Kosten des Erbscheins
Die Kosten für einen Erbschein richten sich nach dem Nachlasswert abzüglich der Schulden[3]. Sie sind im Gerichts- und Notarkostengesetz (GNotKG) geregelt[3][4].
Beispielhafte Kosten (ohne Gewähr):
- Bei einem Erbe von 10.000 Euro: ca. 150 Euro (75 Euro für den Erbschein plus 75 Euro für die eidesstattliche Versicherung)[3]
- Bei 50.000 Euro: ca. 330 Euro für beide Gebühren[3]
- Bei 200.000 Euro: ca. 870 Euro[3]
Gehören Grundstücke zum Nachlass, müssen Sie entweder den Verkehrswert angeben oder den Bodenrichtwert heranziehen[3].

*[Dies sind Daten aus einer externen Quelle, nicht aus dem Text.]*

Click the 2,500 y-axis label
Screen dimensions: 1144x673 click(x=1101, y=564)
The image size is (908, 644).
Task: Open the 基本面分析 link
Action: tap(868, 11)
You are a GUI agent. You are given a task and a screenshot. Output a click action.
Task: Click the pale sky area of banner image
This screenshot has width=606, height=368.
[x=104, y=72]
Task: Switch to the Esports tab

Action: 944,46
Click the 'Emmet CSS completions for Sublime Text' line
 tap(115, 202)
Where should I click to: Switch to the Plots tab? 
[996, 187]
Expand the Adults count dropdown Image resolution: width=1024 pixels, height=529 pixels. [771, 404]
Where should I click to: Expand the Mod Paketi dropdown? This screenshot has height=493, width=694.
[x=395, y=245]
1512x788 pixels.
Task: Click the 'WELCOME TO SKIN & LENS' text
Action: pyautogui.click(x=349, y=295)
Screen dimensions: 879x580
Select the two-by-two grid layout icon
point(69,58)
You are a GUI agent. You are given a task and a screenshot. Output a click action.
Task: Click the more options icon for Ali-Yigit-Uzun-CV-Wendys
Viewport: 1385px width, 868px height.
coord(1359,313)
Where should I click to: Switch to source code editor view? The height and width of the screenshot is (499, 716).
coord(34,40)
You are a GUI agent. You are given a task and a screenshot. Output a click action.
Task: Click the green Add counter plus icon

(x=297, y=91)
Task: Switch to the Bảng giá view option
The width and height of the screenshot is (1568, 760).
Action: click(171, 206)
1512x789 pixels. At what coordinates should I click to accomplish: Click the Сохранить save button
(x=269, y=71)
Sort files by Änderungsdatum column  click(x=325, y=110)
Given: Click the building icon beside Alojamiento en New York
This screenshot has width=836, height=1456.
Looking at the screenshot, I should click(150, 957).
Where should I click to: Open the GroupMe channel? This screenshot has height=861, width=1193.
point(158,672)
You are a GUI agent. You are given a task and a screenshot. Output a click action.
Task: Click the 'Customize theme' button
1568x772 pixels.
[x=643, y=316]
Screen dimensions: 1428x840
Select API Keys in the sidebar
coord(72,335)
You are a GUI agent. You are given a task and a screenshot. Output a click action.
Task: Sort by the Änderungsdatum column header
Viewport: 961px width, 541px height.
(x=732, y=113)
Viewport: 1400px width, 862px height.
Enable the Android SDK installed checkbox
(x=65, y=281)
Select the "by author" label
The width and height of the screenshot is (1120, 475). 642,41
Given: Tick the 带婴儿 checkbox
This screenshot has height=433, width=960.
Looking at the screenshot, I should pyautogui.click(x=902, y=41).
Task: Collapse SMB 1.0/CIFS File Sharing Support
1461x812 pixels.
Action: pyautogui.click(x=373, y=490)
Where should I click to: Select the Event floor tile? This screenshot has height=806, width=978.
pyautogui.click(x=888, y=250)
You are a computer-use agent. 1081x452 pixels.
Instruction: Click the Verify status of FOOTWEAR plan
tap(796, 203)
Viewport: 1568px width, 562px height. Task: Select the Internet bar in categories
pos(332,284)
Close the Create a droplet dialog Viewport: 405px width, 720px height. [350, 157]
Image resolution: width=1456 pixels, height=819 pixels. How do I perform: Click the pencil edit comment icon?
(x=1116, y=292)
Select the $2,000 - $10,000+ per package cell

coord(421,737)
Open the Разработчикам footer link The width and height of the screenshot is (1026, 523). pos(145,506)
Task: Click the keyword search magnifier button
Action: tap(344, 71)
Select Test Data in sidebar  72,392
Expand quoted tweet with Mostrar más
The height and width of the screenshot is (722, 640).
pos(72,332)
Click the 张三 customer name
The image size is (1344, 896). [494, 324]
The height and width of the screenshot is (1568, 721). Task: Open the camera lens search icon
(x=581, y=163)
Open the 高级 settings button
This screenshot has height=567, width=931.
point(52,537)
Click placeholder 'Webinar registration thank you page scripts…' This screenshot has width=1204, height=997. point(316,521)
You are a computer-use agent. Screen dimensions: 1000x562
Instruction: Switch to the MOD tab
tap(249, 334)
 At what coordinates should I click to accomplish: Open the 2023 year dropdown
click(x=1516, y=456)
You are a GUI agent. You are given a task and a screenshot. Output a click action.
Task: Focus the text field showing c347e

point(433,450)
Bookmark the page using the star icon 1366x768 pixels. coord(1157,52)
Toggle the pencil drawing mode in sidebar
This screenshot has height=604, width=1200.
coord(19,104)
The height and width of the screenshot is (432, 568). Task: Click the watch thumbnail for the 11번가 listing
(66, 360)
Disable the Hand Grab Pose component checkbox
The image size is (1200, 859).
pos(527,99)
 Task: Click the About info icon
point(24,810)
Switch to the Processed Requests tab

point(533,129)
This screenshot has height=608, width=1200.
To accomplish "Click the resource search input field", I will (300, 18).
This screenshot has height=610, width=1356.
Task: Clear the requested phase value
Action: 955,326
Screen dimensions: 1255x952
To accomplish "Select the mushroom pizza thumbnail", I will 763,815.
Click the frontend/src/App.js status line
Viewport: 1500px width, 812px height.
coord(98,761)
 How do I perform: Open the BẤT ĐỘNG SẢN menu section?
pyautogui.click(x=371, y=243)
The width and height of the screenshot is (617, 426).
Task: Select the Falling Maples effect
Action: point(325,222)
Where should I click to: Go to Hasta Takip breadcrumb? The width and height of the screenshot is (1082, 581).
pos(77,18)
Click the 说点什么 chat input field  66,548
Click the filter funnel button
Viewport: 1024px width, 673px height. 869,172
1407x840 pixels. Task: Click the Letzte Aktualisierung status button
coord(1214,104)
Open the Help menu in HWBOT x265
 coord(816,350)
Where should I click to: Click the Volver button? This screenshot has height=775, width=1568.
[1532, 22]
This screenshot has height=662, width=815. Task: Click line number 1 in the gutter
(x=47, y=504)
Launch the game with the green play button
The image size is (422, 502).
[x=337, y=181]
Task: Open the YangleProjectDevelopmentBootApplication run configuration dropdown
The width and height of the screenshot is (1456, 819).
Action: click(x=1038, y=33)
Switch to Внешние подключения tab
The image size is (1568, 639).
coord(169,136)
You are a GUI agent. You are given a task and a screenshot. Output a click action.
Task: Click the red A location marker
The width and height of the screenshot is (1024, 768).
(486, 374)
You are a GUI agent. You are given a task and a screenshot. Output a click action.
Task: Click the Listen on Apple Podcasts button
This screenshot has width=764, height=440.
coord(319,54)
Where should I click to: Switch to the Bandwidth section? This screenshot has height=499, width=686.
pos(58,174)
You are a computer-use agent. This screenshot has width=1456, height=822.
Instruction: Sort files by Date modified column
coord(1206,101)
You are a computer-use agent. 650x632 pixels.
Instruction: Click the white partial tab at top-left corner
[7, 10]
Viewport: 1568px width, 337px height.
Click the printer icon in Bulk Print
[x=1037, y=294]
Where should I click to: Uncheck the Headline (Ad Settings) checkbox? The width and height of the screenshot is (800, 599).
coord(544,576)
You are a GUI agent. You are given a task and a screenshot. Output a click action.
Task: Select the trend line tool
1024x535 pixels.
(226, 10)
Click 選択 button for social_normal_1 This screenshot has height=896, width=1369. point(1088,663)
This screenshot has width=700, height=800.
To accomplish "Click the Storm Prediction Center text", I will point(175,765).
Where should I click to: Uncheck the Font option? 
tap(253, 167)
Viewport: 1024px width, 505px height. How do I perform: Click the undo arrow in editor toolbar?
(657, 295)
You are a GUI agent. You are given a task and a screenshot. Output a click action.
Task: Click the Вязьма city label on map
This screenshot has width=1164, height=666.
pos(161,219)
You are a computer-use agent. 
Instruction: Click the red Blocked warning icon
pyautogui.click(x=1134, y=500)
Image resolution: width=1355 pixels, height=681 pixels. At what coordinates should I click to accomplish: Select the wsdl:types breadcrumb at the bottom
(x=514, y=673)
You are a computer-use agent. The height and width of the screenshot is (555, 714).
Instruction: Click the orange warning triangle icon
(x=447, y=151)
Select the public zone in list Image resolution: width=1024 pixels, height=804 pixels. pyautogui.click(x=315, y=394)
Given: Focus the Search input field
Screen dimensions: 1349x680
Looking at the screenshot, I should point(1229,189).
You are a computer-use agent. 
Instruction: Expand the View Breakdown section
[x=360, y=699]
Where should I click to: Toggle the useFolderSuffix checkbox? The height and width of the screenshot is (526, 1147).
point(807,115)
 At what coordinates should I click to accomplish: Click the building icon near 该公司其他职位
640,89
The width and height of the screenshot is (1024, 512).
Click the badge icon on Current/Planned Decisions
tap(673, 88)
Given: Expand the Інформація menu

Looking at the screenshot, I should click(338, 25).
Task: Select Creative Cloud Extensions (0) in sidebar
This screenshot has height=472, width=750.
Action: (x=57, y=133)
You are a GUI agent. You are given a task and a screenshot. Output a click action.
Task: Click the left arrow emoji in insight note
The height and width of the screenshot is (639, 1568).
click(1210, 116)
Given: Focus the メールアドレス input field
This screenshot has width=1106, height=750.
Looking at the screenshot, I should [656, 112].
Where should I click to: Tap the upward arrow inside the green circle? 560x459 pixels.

Alternativen zum deutschen Erbschein
Wenn sich im Nachlass auch Vermögenswerte im EU-Ausland befinden, kann alternativ ein Europäisches Nachlasszeugnis (ENZ) beantragt werden[1][11]. Dieses gilt in allen teilnehmenden EU-Staaten und dient ebenfalls dem Nachweis der Erbenstellung. Allerdings hat das Europäische Nachlasszeugnis im Vergleich zum deutschen Erbschein einige Besonderheiten:
Rechtswirkung des Erbscheins
Der Erbschein hat eine Richtigkeitsvermutung und genießt öffentlichen Glauben[5]. Das bedeutet:
- Es wird gesetzlich vermutet, dass der im Erbschein als Erbe bezeichneten Person das angegebene Erbrecht zusteht
- Der Inhalt des Erbscheins gilt gegenüber gutgläubigen Dritten als richtig
Da der Erbschein aber lediglich ein Legitimationspapier ist, kann es vorkommen, dass eine andere Person tatsächlich Erbe geworden ist als jene, die im Erbschein ausgewiesen ist. In diesem Fall ist der Erbschein unrichtig und muss eingezogen werden[6].
Mit dem Antrag auf Erteilung eines Erbscheins geben Sie zu erkennen, dass Sie die Erbschaft angenommen haben. In manchen Fällen, etwa wenn der Nachlass überschuldet ist, kann es jedoch ratsam sein, die Erbschaft auszuschlagen[9].